Written by NotALawyer Legal AI · Reviewed by External Legal AI · Published July 2, 2026
An asset protection trust is an irrevocable trust built to put assets out of reach of future creditors. A minority of states allow the strongest version — a self-settled "domestic asset protection trust" (DAPT), where you can be a beneficiary of your own trust. These trusts are powerful, strictly rule-bound, and useless against problems you already have.
Creditor protection comes from genuinely giving up ownership: the trust is irrevocable and the assets are no longer yours. A revocable living trust — the common probate-avoidance tool — provides no creditor protection at all, because you can take the assets back.
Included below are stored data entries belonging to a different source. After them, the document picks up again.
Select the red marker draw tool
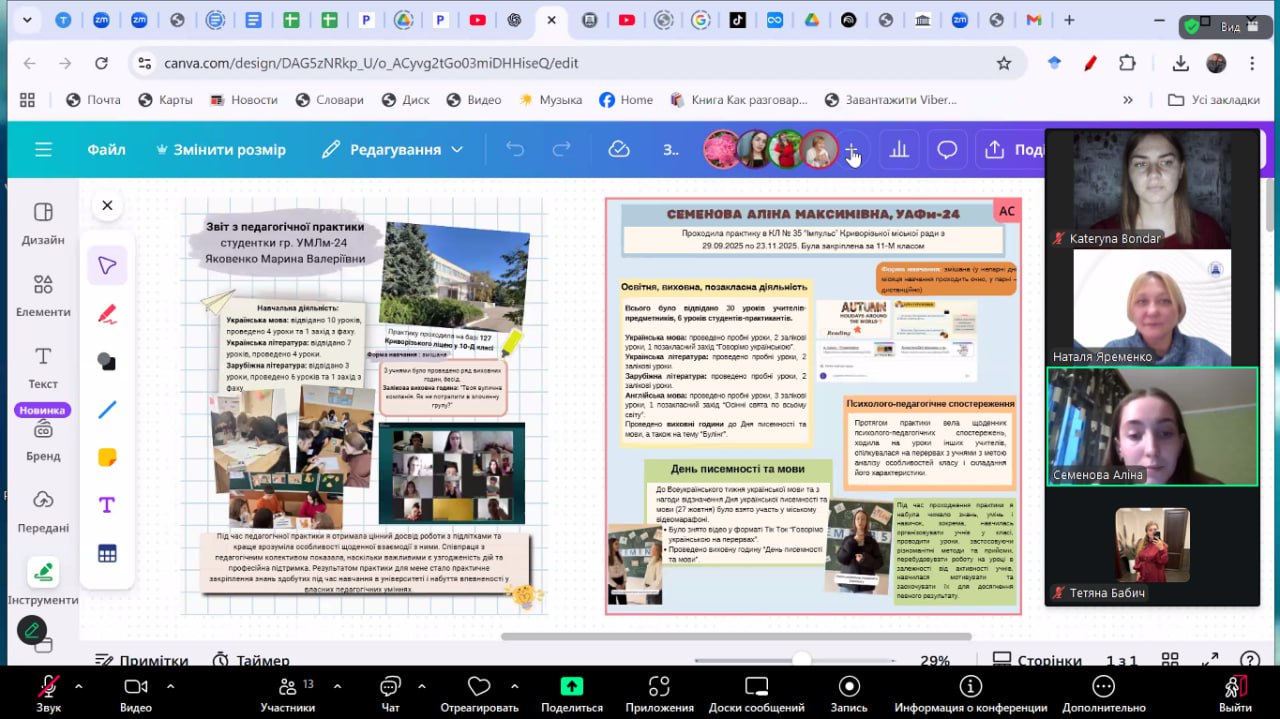 tap(107, 314)
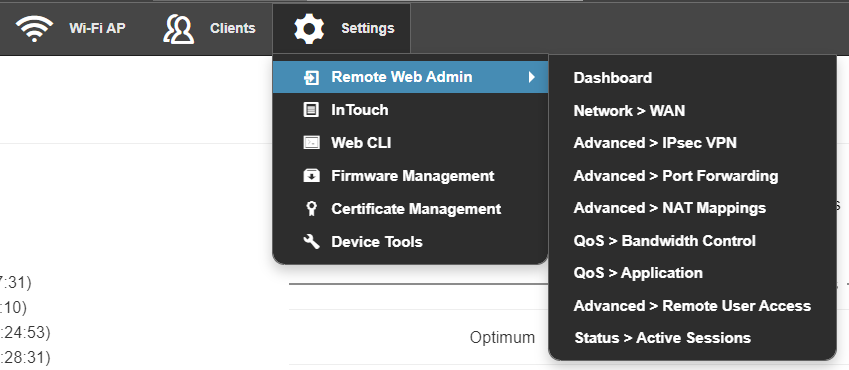
Task: Go to Advanced > IPsec VPN
Action: (655, 143)
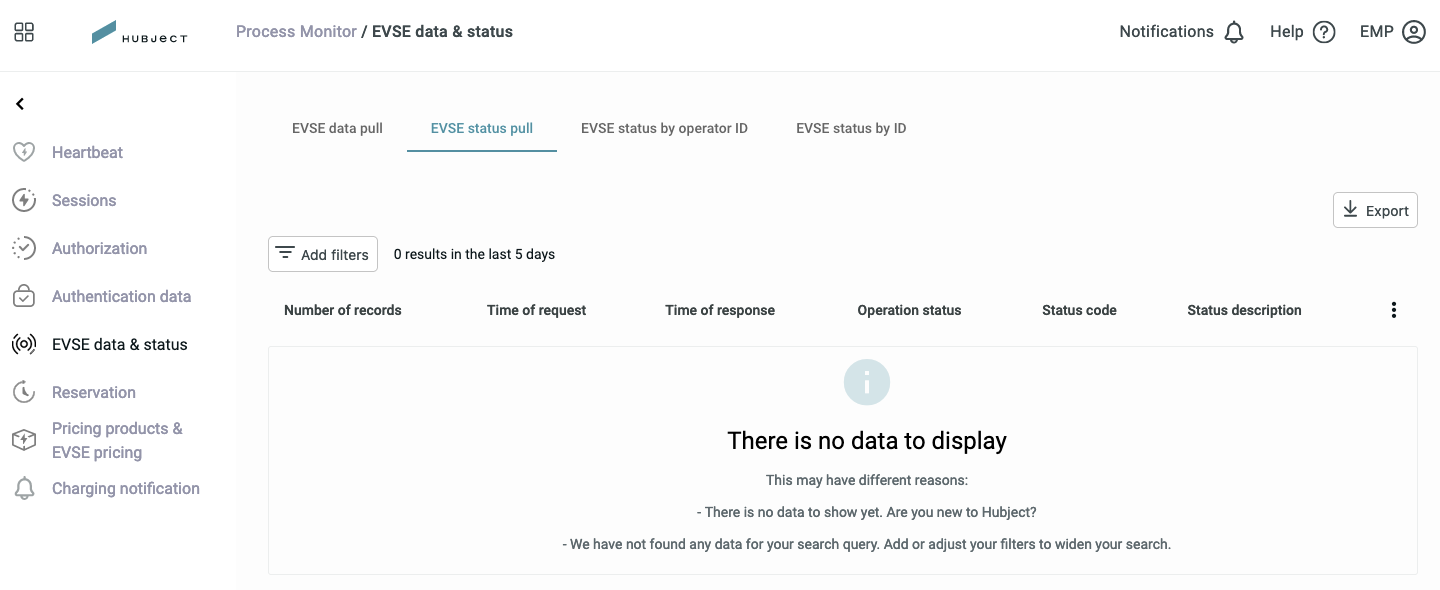The image size is (1440, 590).
Task: Open the Add filters panel
Action: tap(323, 254)
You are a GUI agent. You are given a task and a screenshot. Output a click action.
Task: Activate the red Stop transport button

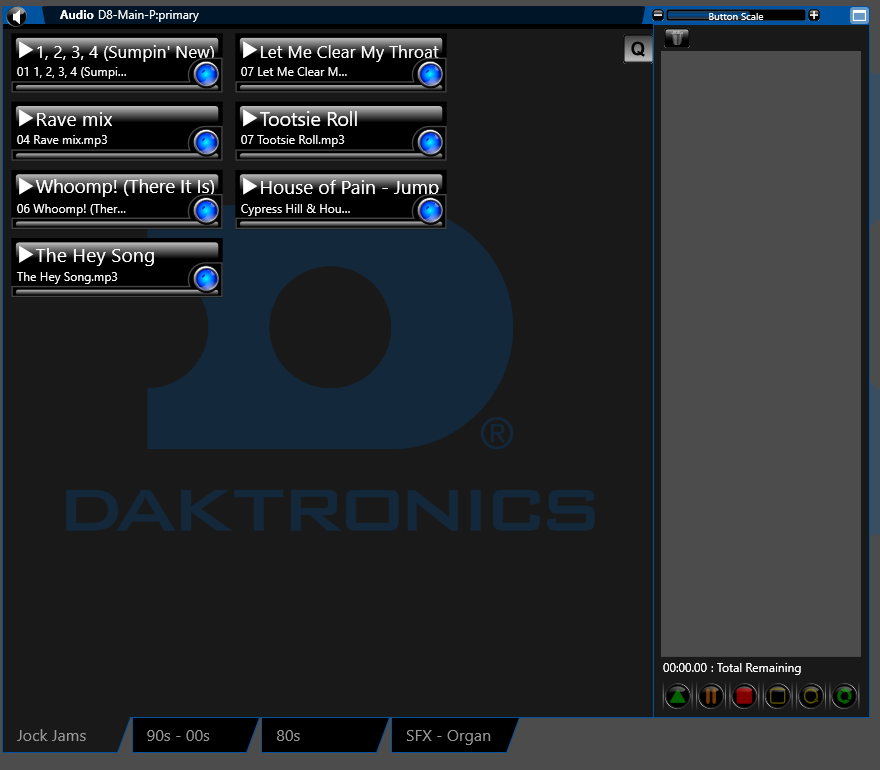(x=744, y=696)
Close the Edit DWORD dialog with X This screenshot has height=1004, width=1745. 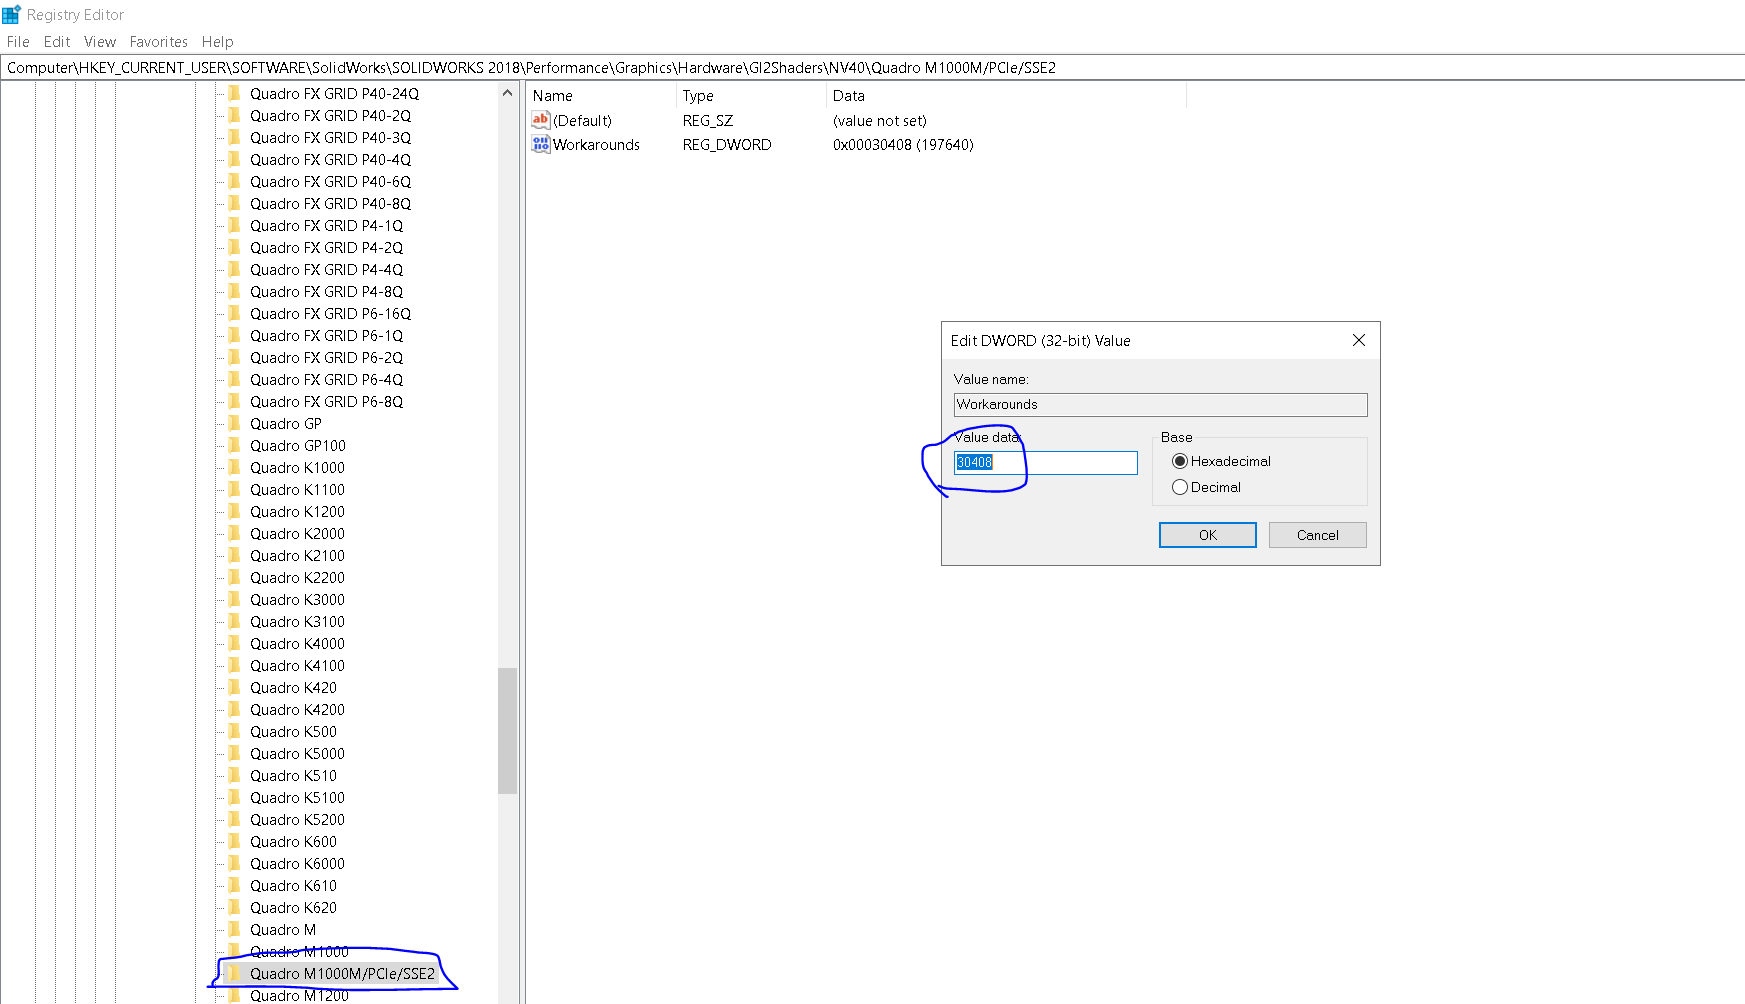(1358, 341)
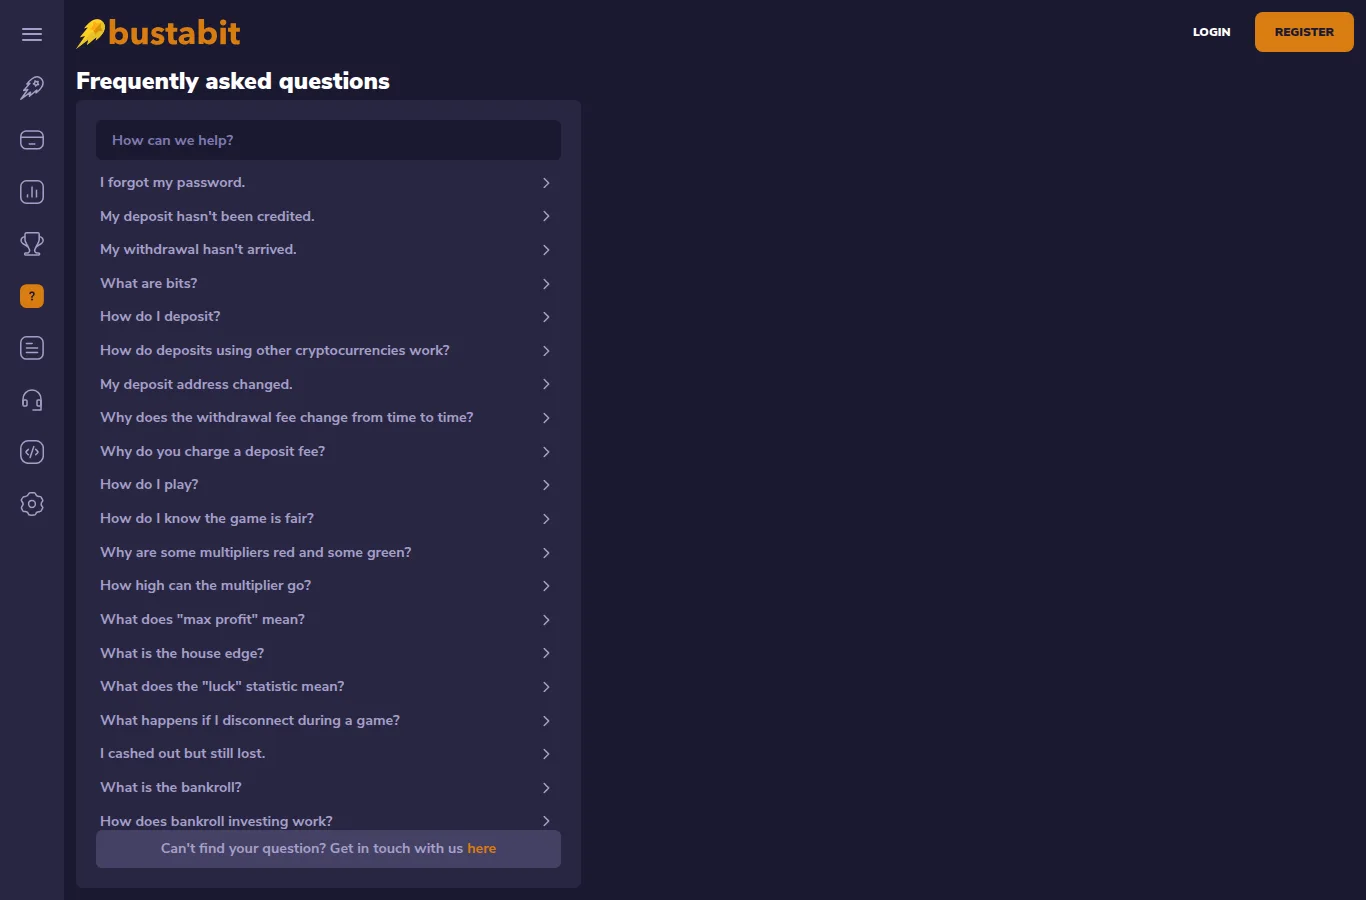Click the LOGIN link

point(1211,32)
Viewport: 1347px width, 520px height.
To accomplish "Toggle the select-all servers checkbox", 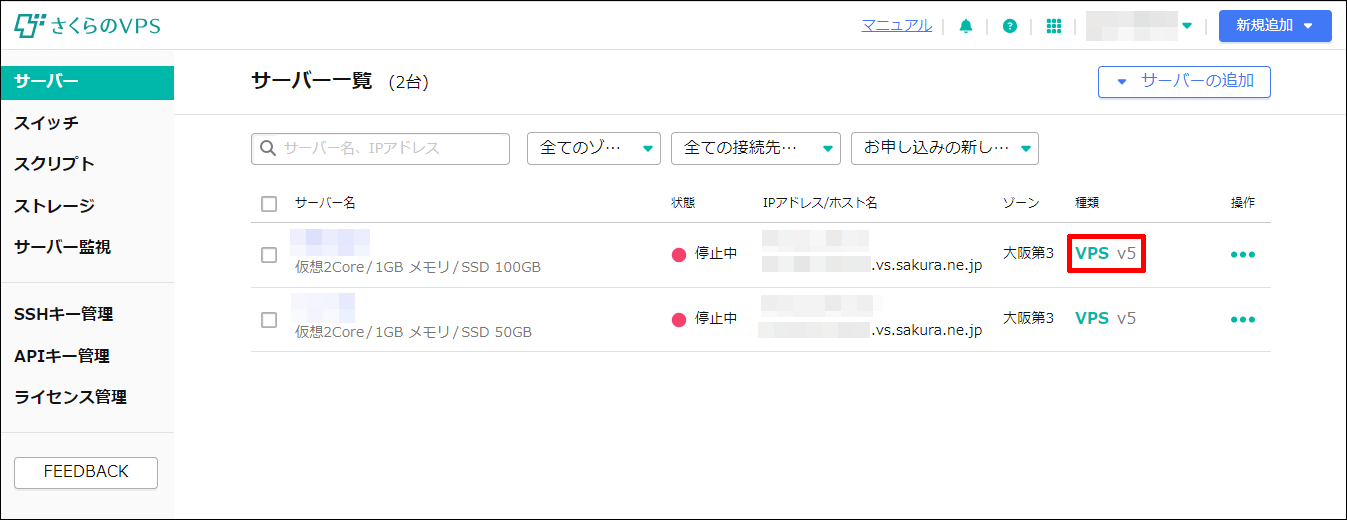I will coord(269,204).
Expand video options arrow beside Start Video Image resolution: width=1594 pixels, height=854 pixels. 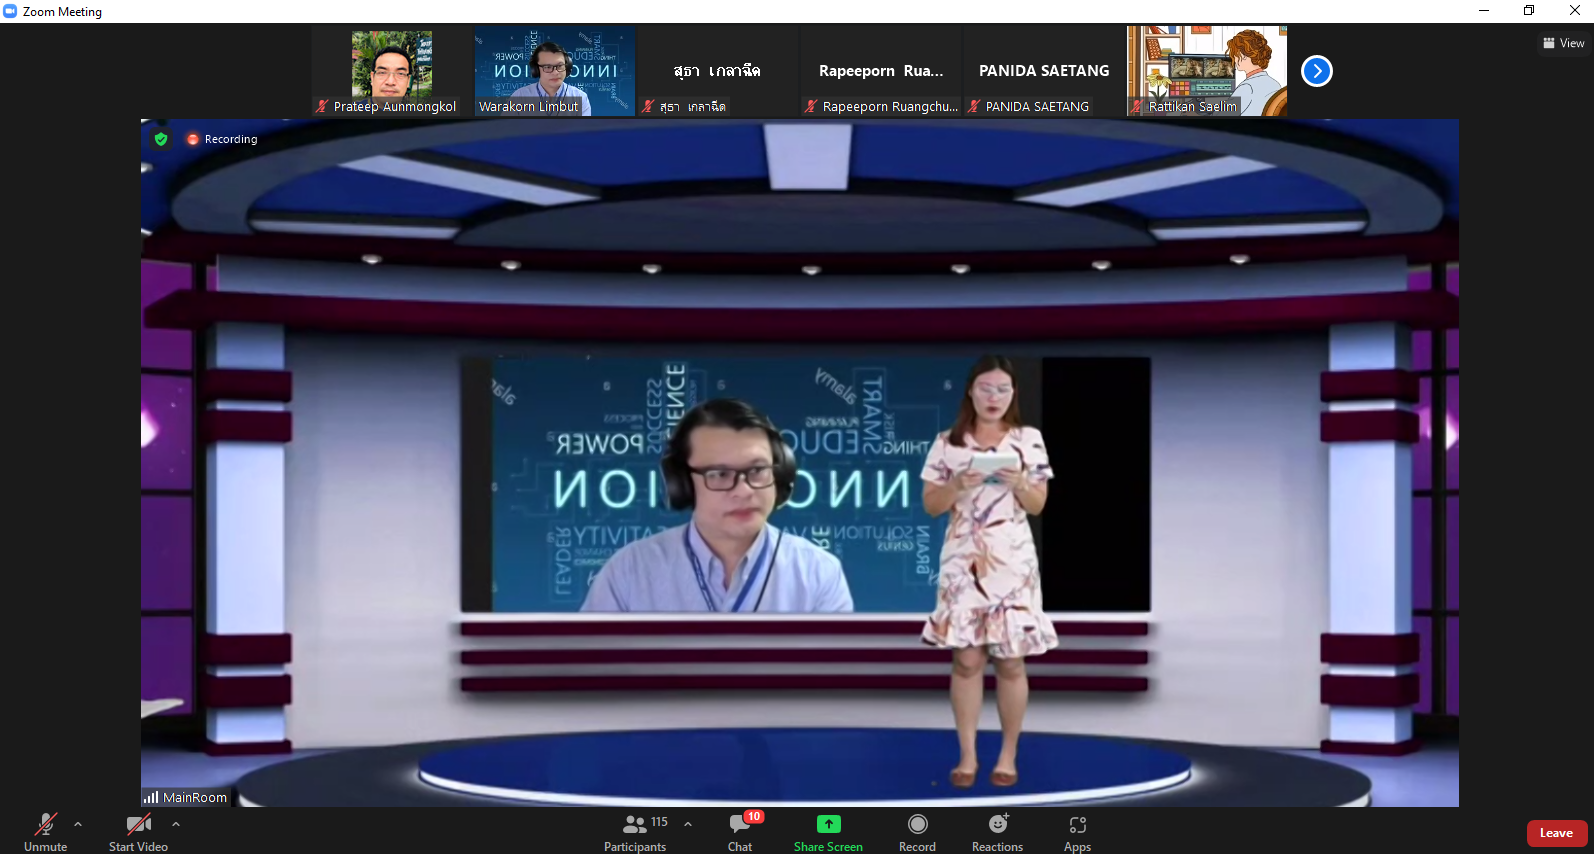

In DAPT states, the person who creates and funds the trust can also be a discretionary beneficiary. In the rest, a trust you create for your own benefit generally isn't protected — and courts in non-DAPT states don't always honor an out-of-state DAPT for their own residents.
Even in the friendliest states, creditors get a window — typically measured in years from the date assets go in — to challenge the funding. Protection hardens only after the window closes, which is why these trusts reward early planning.
DAPT statutes typically require a trustee based in that state — often a trust company — and distributions to you must be at the trustee's discretion, not on demand. Keeping too much control is the classic way these trusts fail when tested.
Moving assets in while a lawsuit, debt, or claim is pending or foreseeable can be unwound as a fraudulent transfer — and can create new liability. These trusts are forward-looking planning, not a shield against creditors you already have.